Tomb of Edward of Woodstock, Canterbury Cathedral Jerrye & Roy Klotz, MD, CC BY-SA 3.0 , via Wikimedia Commons

This week we’re back to chainmail, but it’s a relatively small piece. In the early fourteenth century helmets came down almost to shoulder level. Previously the head had been covered with chain mail for extra protection, but a close-fitting iron cap was worn under the new style of helmet. It doesn’t sound very much more comfortable than a chainmail balaclava, but presumably provided greater protection. It did, however, leave the neck exposed, so something was needed to protect it. Something flexible like chainmail was the obvious answer and this became the aventail. It hung from the bottom of the iron cap around the neck and over the top of the shoulders. Not only did it provide necessary protection, but it allowed the knight to move his head to the left and the right, which had been quite difficult before. Eventually the outer helmet was done away with and the inner cap became a more fitted helmet.

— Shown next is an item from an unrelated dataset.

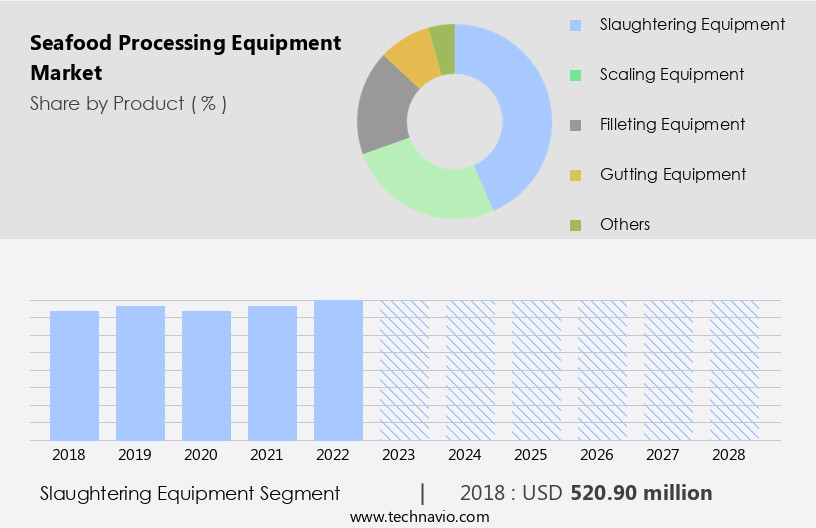
Task: Select the Slaughtering Equipment legend label
Action: 692,25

In the photograph at the top of the post, you can see the tomb of Edward of Woodstock (otherwise known as the Black Prince), in which you can see part of his aventail very clearly.

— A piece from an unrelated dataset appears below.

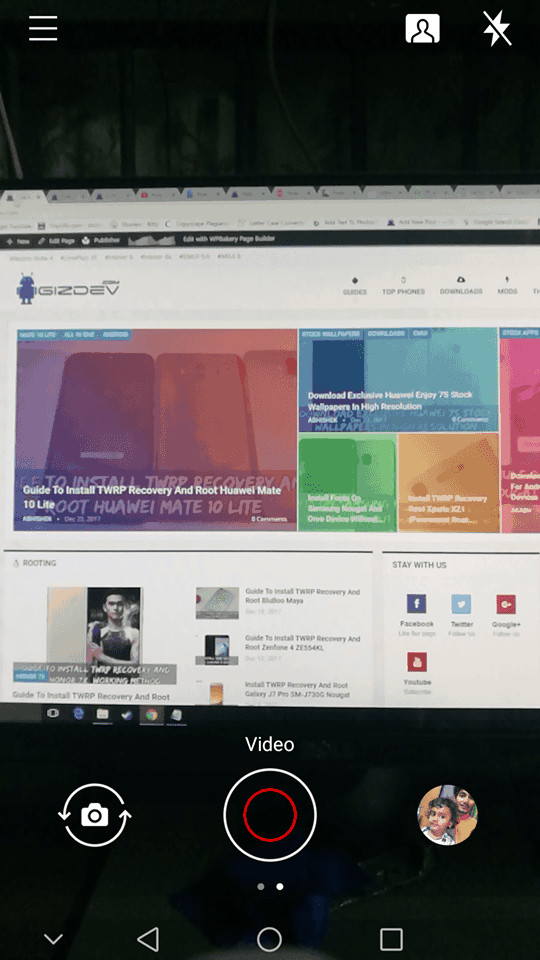Toggle the flash off icon
This screenshot has width=540, height=960.
(497, 28)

Here you will find an example from the Wallace Collection of a helmet with an aventail attached and this is a lovely modern model in the Royal Armouries of a knight in the style of armour made at the end of the fourteenth century. The aventail covers his shoulders and part of his chest and back.

Sources:
Knight – Robert Jones
The Battle of Agincourt – ed. Anne Curry and Malcolm Mercer (N.B. The link is to the UK store)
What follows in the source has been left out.